─── Materials provided ───

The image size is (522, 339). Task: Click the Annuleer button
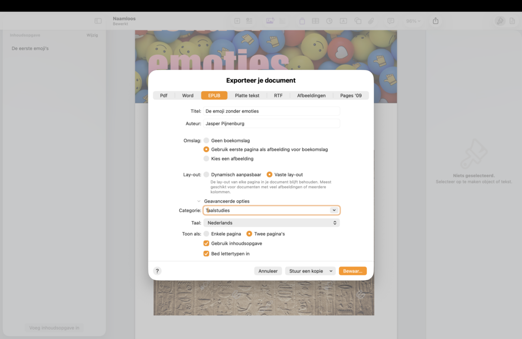[x=268, y=271]
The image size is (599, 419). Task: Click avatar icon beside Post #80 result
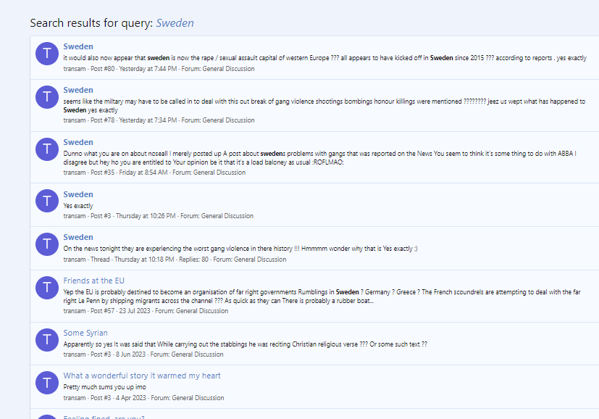click(x=47, y=55)
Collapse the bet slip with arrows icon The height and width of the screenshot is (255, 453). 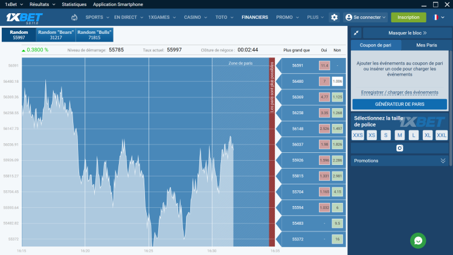click(x=356, y=33)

───

**Set task**. Identify every line in the entries above that contains the word "size", and copy each one.

**Written solution**.
The image size is (522, 339). Task: Click the Annuleer button
The image size is (599, 419). Task: Click avatar icon beside Post #80 result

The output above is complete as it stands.